Most leaders view AI primarily as a revenue driver rather than a cost-cutting tool, with 85% seeing greater benefits for growth than for cost reduction.
However, the research identified a significant obstacle to realising AI’s potential value. A quarter of executives cited skilled talent shortages as the main factor limiting their ability to extract value from AI, matching concerns about poor integration between AI initiatives and core business strategy, at 24%.
Despite these challenges, only 24% of organisations have embedded continuous learning programmes related to AI, and fewer than one in 10 - just 5% - are redesigning job roles to support AI adoption.
The survey suggests AI is moving beyond the experimental phase, with 34% of insurance organisations now actively deploying AI agents across multiple functions. Almost one-third of insurance C-suite leaders use generative AI tools daily, while 57% use them at least once a week.
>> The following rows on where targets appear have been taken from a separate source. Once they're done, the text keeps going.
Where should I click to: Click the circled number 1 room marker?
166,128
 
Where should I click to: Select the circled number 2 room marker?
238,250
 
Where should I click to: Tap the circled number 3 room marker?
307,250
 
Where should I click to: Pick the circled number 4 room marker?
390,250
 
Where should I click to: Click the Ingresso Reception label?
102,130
In addition, 29% of businesses are redesigning end-to-end processes with AI at the core.
Insurance executives expressed confidence even amid concerns about a potential AI bubble. If such a bubble were to burst, 47% said they would increase their AI investments and 37% said they would increase hiring.
“It’s clear that insurance leaders are confident in AI’s capacity to drive significant growth, and as such, they are decisively increasing investments, despite ROI uncertainty,” said Khalid Lahraoui, Accenture’s insurance industry group lead.
Two-thirds of executives are prioritising investments in AI and digital technologies to address accelerating change. While 67% said they feel prepared for technological disruption, they expressed less confidence about environmental disruption, at 39%, and geopolitical disruption, at 44%.
Despite 84% expecting more change in 2026 than in 2025, optimism remains high, with 78% anticipating faster revenue growth and 82% planning to hire more people.